Rewrite the items below, changing every "dropdown" to "menu" and leaving all else untouched.

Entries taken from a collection
↓
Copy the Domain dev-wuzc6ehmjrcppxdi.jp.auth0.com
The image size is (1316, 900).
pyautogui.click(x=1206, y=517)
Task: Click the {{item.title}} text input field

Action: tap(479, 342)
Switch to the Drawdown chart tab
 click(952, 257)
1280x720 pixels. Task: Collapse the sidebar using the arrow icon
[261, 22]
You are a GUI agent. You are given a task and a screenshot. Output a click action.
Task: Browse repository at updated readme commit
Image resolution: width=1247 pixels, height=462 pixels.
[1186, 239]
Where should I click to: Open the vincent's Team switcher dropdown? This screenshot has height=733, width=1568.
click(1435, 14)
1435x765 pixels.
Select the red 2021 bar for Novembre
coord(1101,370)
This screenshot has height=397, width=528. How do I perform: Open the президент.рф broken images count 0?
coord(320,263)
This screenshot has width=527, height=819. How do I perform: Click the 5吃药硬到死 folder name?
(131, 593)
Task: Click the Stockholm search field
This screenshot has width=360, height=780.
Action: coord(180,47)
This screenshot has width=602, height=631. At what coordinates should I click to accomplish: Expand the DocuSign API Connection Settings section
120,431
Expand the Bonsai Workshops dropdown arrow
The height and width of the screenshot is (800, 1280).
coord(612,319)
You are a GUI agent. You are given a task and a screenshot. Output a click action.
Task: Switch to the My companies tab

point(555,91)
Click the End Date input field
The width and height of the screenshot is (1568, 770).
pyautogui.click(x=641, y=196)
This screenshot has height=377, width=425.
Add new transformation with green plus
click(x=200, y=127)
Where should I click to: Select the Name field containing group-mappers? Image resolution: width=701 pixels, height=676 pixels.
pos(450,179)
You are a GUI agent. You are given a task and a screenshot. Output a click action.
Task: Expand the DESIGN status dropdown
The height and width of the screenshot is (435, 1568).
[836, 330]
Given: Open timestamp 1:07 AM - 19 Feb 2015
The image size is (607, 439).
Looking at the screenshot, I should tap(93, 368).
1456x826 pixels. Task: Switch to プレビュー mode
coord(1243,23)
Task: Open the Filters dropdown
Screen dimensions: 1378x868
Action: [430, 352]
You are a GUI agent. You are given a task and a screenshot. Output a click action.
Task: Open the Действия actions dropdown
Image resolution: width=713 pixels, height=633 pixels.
↑
Correct answer.
Copy the Domain dev-wuzc6ehmjrcppxdi.jp.auth0.com
The image size is (1316, 900).
pyautogui.click(x=1206, y=517)
Task: Click the {{item.title}} text input field

Action: tap(479, 342)
Switch to the Drawdown chart tab
 click(952, 257)
1280x720 pixels. Task: Collapse the sidebar using the arrow icon
[261, 22]
You are a GUI agent. You are given a task and a screenshot. Output a click action.
Task: Browse repository at updated readme commit
Image resolution: width=1247 pixels, height=462 pixels.
[1186, 239]
Where should I click to: Open the vincent's Team switcher menu? This screenshot has height=733, width=1568.
click(1435, 14)
1435x765 pixels.
Select the red 2021 bar for Novembre
coord(1101,370)
This screenshot has height=397, width=528. How do I perform: Open the президент.рф broken images count 0?
coord(320,263)
This screenshot has width=527, height=819. How do I perform: Click the 5吃药硬到死 folder name?
(131, 593)
Task: Click the Stockholm search field
This screenshot has width=360, height=780.
Action: coord(180,47)
This screenshot has width=602, height=631. At what coordinates should I click to accomplish: Expand the DocuSign API Connection Settings section
120,431
Expand the Bonsai Workshops menu arrow
The height and width of the screenshot is (800, 1280).
coord(612,319)
You are a GUI agent. You are given a task and a screenshot. Output a click action.
Task: Switch to the My companies tab

point(555,91)
Click the End Date input field
The width and height of the screenshot is (1568, 770).
pyautogui.click(x=641, y=196)
This screenshot has height=377, width=425.
Add new transformation with green plus
click(x=200, y=127)
Where should I click to: Select the Name field containing group-mappers? Image resolution: width=701 pixels, height=676 pixels.
pos(450,179)
You are a GUI agent. You are given a task and a screenshot. Output a click action.
Task: Expand the DESIGN status menu
The height and width of the screenshot is (435, 1568).
[836, 330]
Given: Open timestamp 1:07 AM - 19 Feb 2015
The image size is (607, 439).
Looking at the screenshot, I should tap(93, 368).
1456x826 pixels. Task: Switch to プレビュー mode
coord(1243,23)
Task: Open the Filters menu
Screen dimensions: 1378x868
Action: [430, 352]
You are a GUI agent. You are given a task and a screenshot. Output a click action.
Task: Open the Действия actions menu
Image resolution: width=713 pixels, height=633 pixels.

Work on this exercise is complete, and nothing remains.